* [Given instruction]: Rewrite the records starting at the line that contains "Given: Click themes" and ending at the line that contains "Action: click(785, 32)", changing "dropdown" to "drop-down list" and keeping everything else the same. Return only those lines.

* [Input material]:
* * * * *

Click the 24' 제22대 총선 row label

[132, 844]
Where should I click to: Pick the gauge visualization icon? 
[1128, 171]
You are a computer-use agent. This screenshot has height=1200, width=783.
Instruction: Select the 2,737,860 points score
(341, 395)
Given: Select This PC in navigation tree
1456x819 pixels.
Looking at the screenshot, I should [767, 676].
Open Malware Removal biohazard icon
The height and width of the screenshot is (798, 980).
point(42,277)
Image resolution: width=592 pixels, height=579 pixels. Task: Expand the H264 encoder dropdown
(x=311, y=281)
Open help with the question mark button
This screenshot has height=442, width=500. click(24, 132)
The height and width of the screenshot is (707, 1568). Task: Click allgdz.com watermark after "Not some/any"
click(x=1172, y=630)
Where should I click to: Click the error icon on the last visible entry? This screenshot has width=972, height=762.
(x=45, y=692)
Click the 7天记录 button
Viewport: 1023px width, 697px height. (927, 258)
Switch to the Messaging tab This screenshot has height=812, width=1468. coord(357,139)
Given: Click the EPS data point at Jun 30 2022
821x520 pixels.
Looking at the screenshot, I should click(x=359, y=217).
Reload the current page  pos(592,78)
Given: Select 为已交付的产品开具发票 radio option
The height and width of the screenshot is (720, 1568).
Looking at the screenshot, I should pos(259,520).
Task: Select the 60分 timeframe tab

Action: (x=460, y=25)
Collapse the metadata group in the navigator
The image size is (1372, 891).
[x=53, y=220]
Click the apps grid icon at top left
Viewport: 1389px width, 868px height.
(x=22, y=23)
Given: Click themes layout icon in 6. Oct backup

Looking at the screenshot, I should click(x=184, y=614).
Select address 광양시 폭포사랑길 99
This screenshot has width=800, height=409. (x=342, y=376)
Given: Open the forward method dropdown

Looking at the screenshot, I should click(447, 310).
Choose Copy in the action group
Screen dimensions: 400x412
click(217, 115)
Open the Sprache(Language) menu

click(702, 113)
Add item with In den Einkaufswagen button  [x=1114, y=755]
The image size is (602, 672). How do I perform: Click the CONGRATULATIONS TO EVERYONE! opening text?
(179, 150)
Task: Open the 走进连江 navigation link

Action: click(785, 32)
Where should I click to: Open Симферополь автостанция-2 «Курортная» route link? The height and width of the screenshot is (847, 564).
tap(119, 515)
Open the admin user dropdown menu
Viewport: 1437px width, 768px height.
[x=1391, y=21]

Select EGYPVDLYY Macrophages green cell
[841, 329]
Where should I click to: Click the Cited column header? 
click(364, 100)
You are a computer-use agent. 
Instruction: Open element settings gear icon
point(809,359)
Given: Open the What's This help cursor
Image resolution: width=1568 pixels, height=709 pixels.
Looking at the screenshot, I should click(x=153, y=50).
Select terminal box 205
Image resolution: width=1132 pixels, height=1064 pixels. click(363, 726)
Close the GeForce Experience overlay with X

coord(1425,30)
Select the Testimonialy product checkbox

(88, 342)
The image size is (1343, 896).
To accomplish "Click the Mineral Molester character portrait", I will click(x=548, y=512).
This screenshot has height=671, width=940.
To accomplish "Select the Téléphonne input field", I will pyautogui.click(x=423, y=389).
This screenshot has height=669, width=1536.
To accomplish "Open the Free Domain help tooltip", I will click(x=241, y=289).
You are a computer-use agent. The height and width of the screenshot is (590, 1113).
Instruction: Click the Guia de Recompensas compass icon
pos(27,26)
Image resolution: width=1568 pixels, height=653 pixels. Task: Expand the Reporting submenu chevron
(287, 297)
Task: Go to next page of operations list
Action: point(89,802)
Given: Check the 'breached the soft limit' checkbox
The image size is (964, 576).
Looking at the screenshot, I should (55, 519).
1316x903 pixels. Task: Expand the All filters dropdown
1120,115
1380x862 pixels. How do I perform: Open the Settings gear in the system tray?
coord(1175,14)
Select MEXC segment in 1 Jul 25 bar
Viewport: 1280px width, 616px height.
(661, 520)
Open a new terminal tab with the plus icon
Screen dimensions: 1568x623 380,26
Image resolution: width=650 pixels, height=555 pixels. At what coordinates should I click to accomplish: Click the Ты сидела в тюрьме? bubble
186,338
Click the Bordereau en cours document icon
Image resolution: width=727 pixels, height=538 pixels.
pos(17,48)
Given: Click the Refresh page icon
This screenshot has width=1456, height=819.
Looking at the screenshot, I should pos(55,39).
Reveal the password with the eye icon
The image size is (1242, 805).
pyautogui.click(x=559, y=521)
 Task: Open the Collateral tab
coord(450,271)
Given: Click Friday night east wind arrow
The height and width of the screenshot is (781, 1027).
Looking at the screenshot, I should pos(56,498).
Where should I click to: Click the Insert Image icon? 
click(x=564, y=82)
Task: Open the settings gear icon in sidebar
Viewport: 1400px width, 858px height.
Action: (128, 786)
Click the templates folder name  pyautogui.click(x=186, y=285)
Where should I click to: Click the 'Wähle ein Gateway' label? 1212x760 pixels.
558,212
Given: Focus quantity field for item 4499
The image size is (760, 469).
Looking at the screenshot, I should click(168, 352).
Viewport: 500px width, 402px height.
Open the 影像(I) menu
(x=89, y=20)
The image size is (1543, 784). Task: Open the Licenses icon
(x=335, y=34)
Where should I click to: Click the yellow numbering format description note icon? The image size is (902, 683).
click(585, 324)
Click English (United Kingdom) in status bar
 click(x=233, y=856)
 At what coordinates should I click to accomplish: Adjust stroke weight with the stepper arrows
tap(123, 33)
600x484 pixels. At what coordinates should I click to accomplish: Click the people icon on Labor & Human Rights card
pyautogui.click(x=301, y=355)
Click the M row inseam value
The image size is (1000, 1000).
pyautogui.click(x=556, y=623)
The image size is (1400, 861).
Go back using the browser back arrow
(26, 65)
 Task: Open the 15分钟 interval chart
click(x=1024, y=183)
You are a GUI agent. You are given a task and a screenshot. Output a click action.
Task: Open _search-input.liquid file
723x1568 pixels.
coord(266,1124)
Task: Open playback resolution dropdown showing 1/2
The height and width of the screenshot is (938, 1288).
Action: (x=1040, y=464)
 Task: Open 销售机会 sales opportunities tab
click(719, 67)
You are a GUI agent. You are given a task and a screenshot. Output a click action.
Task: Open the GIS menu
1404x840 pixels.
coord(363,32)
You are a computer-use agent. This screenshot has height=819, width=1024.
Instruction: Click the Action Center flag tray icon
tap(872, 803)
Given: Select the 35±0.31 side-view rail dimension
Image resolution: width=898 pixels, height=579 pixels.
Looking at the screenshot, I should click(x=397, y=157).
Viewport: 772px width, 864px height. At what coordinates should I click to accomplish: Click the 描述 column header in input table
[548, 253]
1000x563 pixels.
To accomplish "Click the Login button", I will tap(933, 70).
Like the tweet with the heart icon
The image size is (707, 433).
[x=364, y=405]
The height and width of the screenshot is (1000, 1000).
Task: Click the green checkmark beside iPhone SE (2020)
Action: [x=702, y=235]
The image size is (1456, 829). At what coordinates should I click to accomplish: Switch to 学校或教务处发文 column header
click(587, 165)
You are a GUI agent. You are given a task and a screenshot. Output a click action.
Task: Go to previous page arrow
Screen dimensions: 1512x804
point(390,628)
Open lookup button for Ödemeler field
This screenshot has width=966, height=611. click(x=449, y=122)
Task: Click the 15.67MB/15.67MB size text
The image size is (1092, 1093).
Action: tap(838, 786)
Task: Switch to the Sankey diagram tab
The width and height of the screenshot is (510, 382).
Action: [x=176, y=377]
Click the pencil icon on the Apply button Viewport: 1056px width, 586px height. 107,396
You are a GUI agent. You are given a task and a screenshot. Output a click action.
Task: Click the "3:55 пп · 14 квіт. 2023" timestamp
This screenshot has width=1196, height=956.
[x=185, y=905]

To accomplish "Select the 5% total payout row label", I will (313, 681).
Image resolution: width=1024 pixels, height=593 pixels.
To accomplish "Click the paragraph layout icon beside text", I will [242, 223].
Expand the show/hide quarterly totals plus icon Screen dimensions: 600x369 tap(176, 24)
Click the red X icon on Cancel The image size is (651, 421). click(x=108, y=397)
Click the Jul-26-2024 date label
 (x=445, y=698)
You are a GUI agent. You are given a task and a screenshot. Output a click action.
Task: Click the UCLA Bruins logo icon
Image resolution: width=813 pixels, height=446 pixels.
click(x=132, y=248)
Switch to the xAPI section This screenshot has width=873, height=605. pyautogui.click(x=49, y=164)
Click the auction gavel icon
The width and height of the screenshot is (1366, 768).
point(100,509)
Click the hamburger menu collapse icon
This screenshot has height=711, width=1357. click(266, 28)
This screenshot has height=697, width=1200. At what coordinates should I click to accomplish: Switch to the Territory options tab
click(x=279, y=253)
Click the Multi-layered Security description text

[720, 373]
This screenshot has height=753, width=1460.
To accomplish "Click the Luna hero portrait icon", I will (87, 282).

* * * * *

* [Exercise response]:
Given: Click themes layout icon in 6. Oct backup

Looking at the screenshot, I should click(x=184, y=614).
Select address 광양시 폭포사랑길 99
This screenshot has width=800, height=409. (x=342, y=376)
Given: Open the forward method drop-down list

Looking at the screenshot, I should click(447, 310).
Choose Copy in the action group
Screen dimensions: 400x412
click(217, 115)
Open the Sprache(Language) menu

click(702, 113)
Add item with In den Einkaufswagen button  [x=1114, y=755]
The image size is (602, 672). How do I perform: Click the CONGRATULATIONS TO EVERYONE! opening text?
(179, 150)
Task: Open the 走进连江 navigation link

Action: click(785, 32)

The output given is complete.